The following are frequently asked questions regarding asset deduplication in Tenable Exposure Management.

Do Tenable-native assets follow the same merge criteria as third-party data?

No. Tenable-native assets use a separate, internal merging logic that is not configurable or visible in the platform. The merge criteria documented in this guide apply only to assets ingested from third-party connectors.

Additionally, assets with different Tenable UUIDs are never merged, even if all other matching fields (such as hostname or IP address) align.
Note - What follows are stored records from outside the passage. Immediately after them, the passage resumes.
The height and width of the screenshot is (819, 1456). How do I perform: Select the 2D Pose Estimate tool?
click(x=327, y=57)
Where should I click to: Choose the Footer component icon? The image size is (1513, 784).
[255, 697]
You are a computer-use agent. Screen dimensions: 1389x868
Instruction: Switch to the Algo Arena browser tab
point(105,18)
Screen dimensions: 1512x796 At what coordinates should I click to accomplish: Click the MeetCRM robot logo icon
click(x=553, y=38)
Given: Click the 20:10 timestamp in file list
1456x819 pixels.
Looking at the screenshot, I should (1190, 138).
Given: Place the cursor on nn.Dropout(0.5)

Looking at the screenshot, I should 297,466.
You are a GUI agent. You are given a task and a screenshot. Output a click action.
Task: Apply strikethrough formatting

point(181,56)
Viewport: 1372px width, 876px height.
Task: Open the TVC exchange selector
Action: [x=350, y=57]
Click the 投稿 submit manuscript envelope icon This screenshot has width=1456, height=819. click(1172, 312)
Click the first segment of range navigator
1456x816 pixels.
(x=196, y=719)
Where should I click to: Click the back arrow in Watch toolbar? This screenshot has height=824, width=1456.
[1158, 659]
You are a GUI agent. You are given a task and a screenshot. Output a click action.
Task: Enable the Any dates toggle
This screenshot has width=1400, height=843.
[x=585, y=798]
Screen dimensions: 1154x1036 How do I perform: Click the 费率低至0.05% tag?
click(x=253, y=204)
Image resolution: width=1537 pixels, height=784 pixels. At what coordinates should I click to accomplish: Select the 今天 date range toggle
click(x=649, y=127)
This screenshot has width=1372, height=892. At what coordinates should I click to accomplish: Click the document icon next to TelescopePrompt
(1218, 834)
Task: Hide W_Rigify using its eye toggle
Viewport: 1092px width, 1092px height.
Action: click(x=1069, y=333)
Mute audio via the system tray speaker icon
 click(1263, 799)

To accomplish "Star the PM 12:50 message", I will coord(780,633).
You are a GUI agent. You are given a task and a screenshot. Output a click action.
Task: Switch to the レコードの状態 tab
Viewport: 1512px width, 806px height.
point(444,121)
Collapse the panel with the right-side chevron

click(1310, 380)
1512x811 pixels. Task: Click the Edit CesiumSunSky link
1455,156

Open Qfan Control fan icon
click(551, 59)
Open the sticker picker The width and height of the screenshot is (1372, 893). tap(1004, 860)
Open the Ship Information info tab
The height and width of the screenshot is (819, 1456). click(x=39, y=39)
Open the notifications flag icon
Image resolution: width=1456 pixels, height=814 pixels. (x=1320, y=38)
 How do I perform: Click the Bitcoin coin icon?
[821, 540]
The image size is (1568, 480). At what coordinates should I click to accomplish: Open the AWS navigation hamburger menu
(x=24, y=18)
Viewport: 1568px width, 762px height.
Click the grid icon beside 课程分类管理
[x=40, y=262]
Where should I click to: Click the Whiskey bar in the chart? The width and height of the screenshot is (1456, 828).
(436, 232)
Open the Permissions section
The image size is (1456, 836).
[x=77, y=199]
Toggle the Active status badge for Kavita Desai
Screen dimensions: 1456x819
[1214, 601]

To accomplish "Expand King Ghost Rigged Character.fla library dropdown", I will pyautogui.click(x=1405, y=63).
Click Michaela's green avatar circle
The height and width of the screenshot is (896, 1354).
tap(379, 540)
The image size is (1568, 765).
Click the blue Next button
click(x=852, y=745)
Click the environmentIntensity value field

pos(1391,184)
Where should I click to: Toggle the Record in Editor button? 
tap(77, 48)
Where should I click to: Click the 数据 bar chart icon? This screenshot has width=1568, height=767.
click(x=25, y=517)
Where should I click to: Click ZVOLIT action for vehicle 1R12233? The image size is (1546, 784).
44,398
This ensures accurate separation of Tenable-managed data and prevents unintended merging between unrelated records.

What happens when I add additional connectors with asset data?

If the deduplication criteria are met, the data merges from multiple connectors into a single asset.

If the criteria aren’t met, the platform treats the asset as unique and creates a new record in the inventory.

How does the system decide whether to merge asset data?

Tenable Exposure Management uses fixed matching criteria per asset class (e.g., device, website). If at least one combination of matching fields meets the merge conditions, the platform merges the data into a single asset.

Example for devices: If two connectors report the same hostname + IP + FQDN, the assets may be merged.

Can I customize the merge criteria?

No. The merge logic and field combinations are currently predefined and not configurable. Custom merge strategies may be introduced in future releases.

Can I choose which connector takes priority for conflicting data?

No. Tenable uses a fixed information order:

  1. Tenable-native sources take priority.

  2. Third-party connectors are prioritized by the order they were added to the system.

You can review the source of each field on the Connector Details tab of the Asset Details page.

What happens if multiple connectors sync at the same time?

The platform doesn’t queue syncs but processes them concurrently. The first successfully processed connector becomes the primary source for merge decisions if Tenable-native data is not available.

Why do I still see data from a removed connector?

If an asset was merged and the connector is deleted, Tenable Exposure Management retains the merged data if other sources still report matching values. Only data exclusively ingested by the deleted connector is removed during connector deletion.